WHAT YOU HAVE TO DO: Beginning with the first line, please repeat the entries exactly and end on the line that contains "Click the document".

[[ MATERIAL SHOWN open ]]

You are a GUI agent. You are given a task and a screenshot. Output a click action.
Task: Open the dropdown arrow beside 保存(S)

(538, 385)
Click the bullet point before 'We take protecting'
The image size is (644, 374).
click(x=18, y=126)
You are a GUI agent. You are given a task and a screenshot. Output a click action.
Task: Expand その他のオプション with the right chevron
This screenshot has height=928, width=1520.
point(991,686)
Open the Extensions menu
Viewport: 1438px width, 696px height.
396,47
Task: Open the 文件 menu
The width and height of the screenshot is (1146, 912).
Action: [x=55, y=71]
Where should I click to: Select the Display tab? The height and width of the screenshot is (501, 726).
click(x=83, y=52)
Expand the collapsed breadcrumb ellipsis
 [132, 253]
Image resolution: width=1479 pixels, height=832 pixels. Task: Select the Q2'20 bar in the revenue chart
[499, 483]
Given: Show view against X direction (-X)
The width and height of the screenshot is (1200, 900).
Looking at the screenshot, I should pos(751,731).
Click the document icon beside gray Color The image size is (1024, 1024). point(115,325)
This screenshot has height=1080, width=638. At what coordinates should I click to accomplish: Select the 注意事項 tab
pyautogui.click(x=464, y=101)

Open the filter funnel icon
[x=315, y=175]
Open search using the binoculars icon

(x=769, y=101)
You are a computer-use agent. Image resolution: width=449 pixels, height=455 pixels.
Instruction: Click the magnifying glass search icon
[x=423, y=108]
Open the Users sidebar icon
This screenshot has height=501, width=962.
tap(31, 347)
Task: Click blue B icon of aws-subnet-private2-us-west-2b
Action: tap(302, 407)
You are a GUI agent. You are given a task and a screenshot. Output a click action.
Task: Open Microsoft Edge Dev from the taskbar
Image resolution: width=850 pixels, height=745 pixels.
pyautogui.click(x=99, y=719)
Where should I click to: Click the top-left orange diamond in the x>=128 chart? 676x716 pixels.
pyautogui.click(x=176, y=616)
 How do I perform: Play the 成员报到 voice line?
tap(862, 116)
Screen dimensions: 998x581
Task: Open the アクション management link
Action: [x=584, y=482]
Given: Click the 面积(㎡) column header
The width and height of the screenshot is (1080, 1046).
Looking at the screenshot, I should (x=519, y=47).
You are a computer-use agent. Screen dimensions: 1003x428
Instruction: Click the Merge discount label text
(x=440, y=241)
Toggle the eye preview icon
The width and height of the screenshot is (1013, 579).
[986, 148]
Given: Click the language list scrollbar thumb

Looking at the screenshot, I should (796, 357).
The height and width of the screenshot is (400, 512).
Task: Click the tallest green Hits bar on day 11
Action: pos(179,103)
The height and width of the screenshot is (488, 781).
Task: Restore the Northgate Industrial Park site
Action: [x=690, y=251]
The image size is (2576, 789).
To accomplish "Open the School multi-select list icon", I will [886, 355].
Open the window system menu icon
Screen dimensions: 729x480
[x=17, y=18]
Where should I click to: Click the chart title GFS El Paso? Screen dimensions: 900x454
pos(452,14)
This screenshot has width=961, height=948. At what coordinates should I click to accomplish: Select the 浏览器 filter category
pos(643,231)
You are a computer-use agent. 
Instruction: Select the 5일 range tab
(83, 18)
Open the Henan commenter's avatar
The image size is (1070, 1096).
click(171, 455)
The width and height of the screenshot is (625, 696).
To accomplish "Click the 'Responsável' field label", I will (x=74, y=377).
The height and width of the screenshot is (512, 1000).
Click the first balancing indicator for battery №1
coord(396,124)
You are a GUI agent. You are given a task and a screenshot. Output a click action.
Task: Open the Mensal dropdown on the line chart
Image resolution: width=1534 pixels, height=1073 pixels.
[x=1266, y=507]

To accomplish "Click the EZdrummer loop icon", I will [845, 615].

[[ MATERIAL SHOWN closed ]]

EXERCISE ANSWER:
You are a GUI agent. You are given a task and a screenshot. Output a click action.
Task: Open the dropdown arrow beside 保存(S)

(538, 385)
Click the bullet point before 'We take protecting'
The image size is (644, 374).
click(x=18, y=126)
You are a GUI agent. You are given a task and a screenshot. Output a click action.
Task: Expand その他のオプション with the right chevron
This screenshot has height=928, width=1520.
point(991,686)
Open the Extensions menu
Viewport: 1438px width, 696px height.
396,47
Task: Open the 文件 menu
The width and height of the screenshot is (1146, 912).
Action: [x=55, y=71]
Where should I click to: Select the Display tab? The height and width of the screenshot is (501, 726).
click(x=83, y=52)
Expand the collapsed breadcrumb ellipsis
 [132, 253]
Image resolution: width=1479 pixels, height=832 pixels. Task: Select the Q2'20 bar in the revenue chart
[499, 483]
Given: Show view against X direction (-X)
The width and height of the screenshot is (1200, 900).
Looking at the screenshot, I should pos(751,731).
Click the document icon beside gray Color The image size is (1024, 1024). point(115,325)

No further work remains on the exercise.